I wish. Because Superboy in YJ cartoon is basically Johns Superboy without TTK and another departure in character.
From 1993-2003, Superboy was intro'd with six issues in Adventures of Superman, 102 issues in his own series and the longest running spinoff of Reign of the Supermen, a spinoff series that lasted 19 issues, 61 appearances as a lead in a 75 issue team book and appeared in several one shots, 3 annuals, 5 issues based on team up books, focus on DC vs Marvel and two issue spinoffs, and consistent appearances in Superman books and around the DCU in titles like Legion, Batgirl, and others. Compare that to post-Johns and it's not even a contest.
I was one of the people who was very much aware of him in 1993 onward. That's why I felt the way I felt about the retcons. It wasn't about "hardheadedness" or "not accepting a so-called iconic concept" or whatever. It was about someone just wiping a character wholesale with no regard for what was established just to shoehorn something that the character was never about or represented. It's like making Johnny Storm an emo goth whose powers came from the iconic Doctor Doom.

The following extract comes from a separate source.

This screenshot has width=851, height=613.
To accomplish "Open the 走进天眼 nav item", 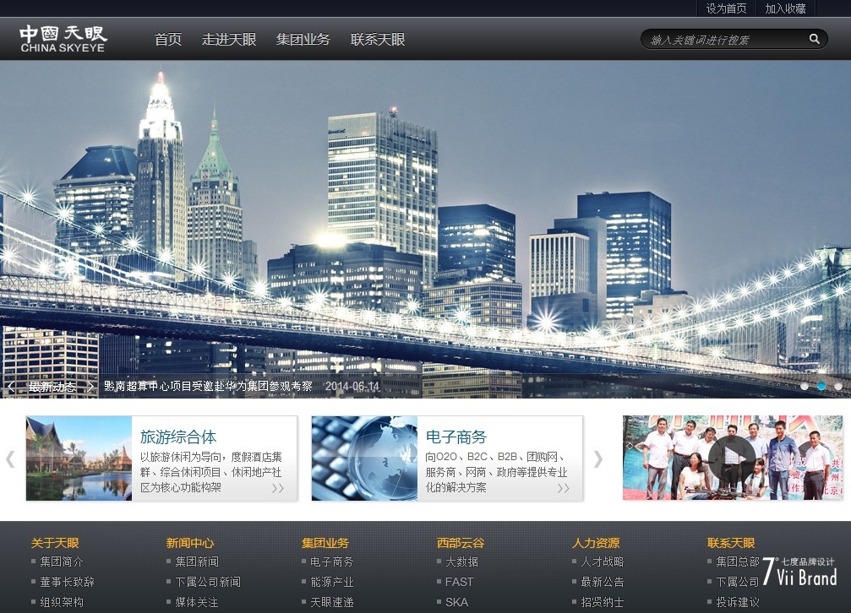I will (229, 40).
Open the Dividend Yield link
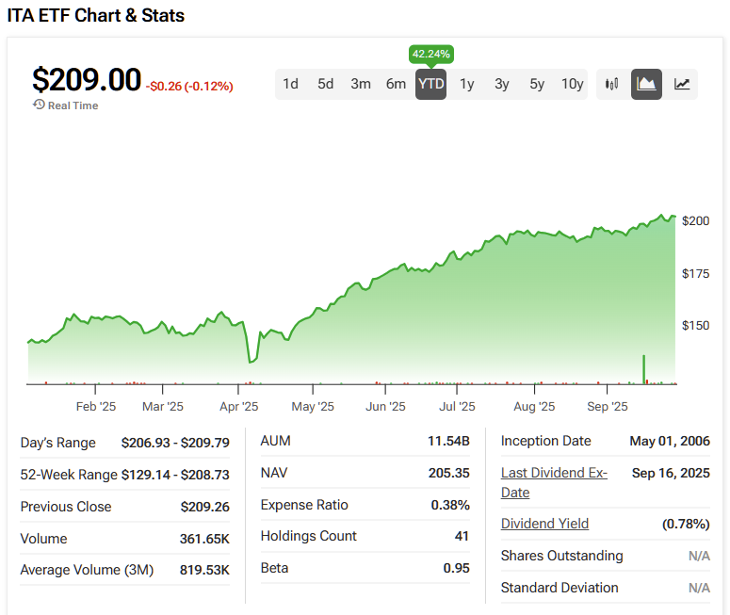This screenshot has width=730, height=615. pos(544,524)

When it comes to Superboy the character, Superboy was and should be the sole focus just like Kal-El as Superboy was the focus. The whole "donor" thing, which some are focused on instead of the actual character itself, was neither the defining element nor the focal point. Superboy's entire DNA pattern was changed by issue 41 and it wasn't even much of Westfield in there (something Titans forgot). They focused on the prime plot point..."Cadmus created a clone based on Superman and he had his adventures". That is what the character was built on.
This was Lex's "bold plan" from the TT comic and no fanfiction-esque answers like I read before as explanations:
"I've studied him for years. I know more about the alien than anyone on earth. Kryptonite and magic will hurt him - but that's not what will destroy him. It never will be. You have to reach deeper to find something he loves. Or create something he will love. He loves his boy. And when his boy turns against the Justice League's children, when Superman buries those coffins.. Well, that.. that will kill him. You are my greatest invention. The genetic material I gave you. The programming I implanted inside you. All under Westfield's nose. His ambitions were shallow. Mine are righteous."
That made absolutely no sense whatsoever. Not just the fact that about a good 20+ things from the comic itself pretty much invalidated that nonsensical plan. It wasn't about "corrupting Superman's DNA" or other etc.
I see it that way because cloning is basically copying and it is not the same as reproductive cells creating sons and daughters. It's replicating and making a duplicate of the product of two parents, not making the product a parent (see Dolly the sheep and so on). If you take Lois and Clark's DNA and clone them into one being, you get a clone of them. If you took their reproductive cells (by extracting or even cloning them) and altered them to combine into one being, you get the counterpart of a son or daughter of Lois and Clark (see Cir-El's "story" on how she was Clark and Lois's daughter through Kryptonian science). "Clone" has its own classification. That doesn't mean a clone couldn't be raised as a son (Jango/Boba). Kon and Kal always had a brother relationship and the character who was the closest thing to Superboy's dad was Dubbilex.
Match was cloned from Superboy, but he wasn't Superboy's son. Bizarro Superboy was an actual hybrid that proved human DNA couldn't stabilize Kryptonian DNA, but he wasn't Westfield's kid. Ben Reilly was cloned from Peter Parker, but he wasn't Pete's son. Nate Grey wasn't a hybrid clone of Scott and Jean, but made from their genetic material and Cable's counterpart.
Exactly.
And that's pretty much one of the big ones to me. This was someone's fan idea that had zip to do with the book, pushed many times, and not based on anything established. If this was in Kesel's run and someone goes "Superboy is the clone of Lex and Superman", I'd look at him funny because nothing in the books ever said that or supported that. From Lex not knowing and wanting Superman to stay dead to "hybrid clone = Bizarro" in Superboy Annual #2 to Superman being unable to be cloned to "anything cloned from Lex's clone body would be dead" (Fall of Metropolis crossover) and so on, I'd think the kid didn't read much of Superboy before. That's why the editor rejected Johns' fan letter when he suggested it. When I read that "Family Tree" pitch that was rejected, it read like he didn't know much of Superboy or the characters either. And in TT #1, same thing.